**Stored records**

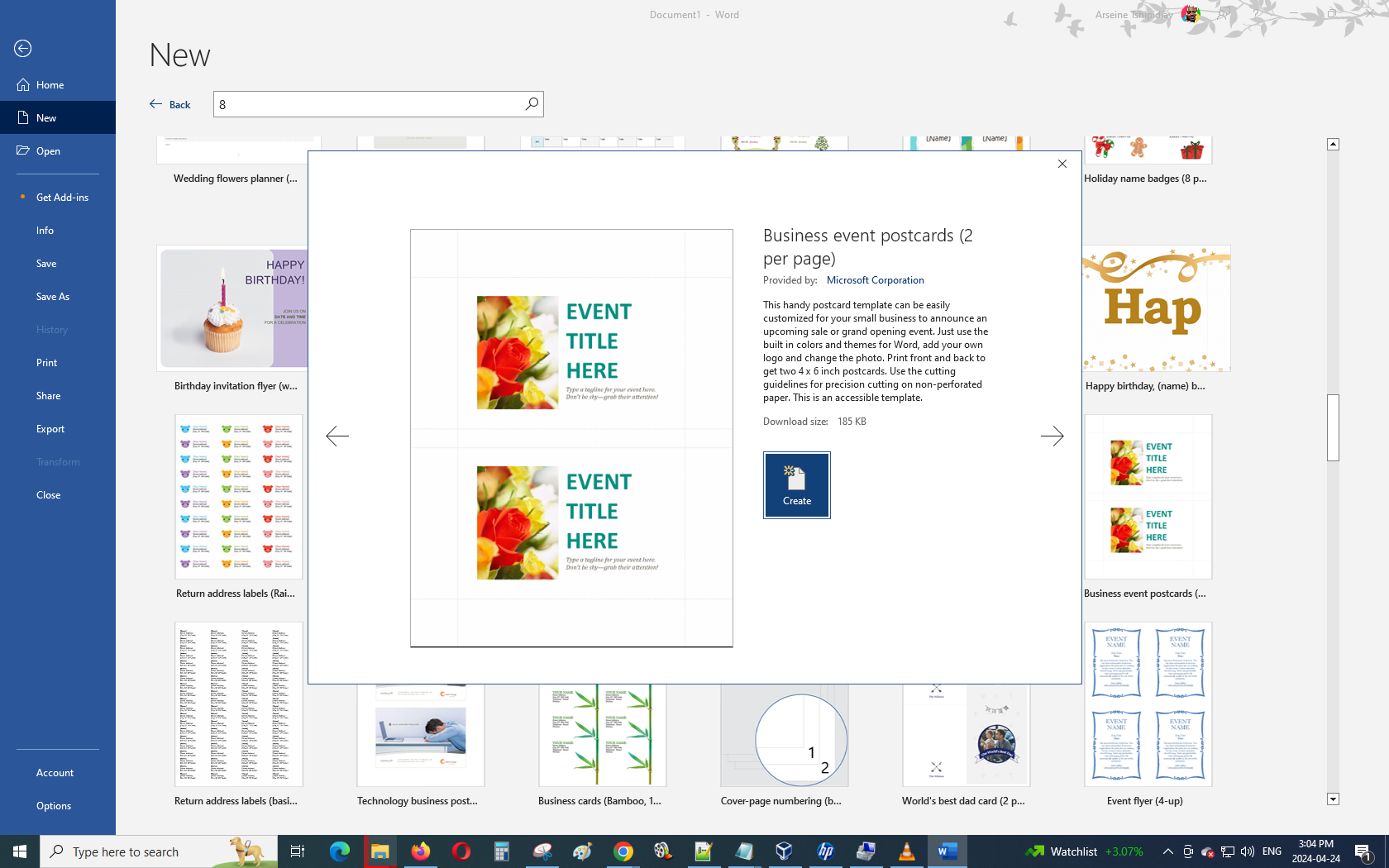Open Google Chrome from taskbar
Image resolution: width=1389 pixels, height=868 pixels.
point(623,851)
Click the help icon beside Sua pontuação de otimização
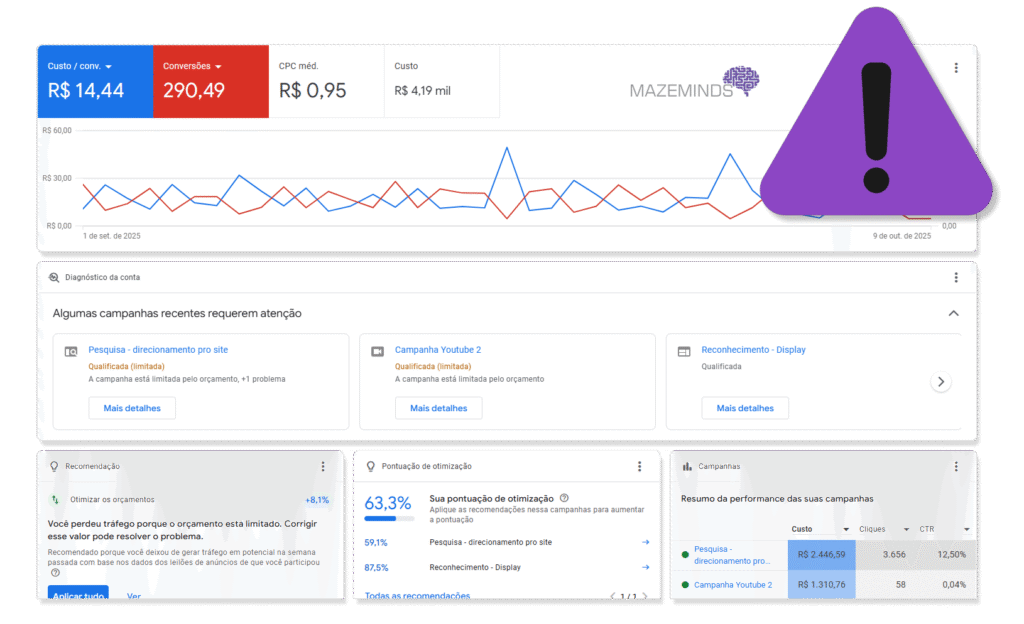Screen dimensions: 1024x624 pos(564,498)
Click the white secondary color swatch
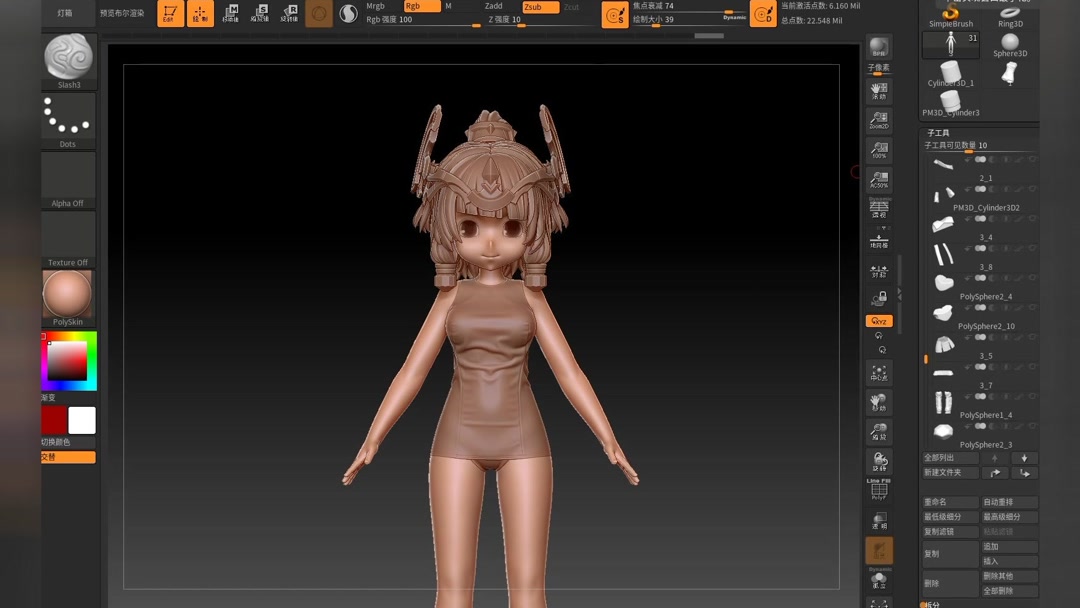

**Assignment**
Repeat exactly the lines in the entries from the one containing "Click the help" to the final line, inclusive, and nothing beyond them; skip pictures.

**Your solution**
Click the help icon beside Sua pontuação de otimização
Screen dimensions: 1024x624 pos(564,498)
Click the white secondary color swatch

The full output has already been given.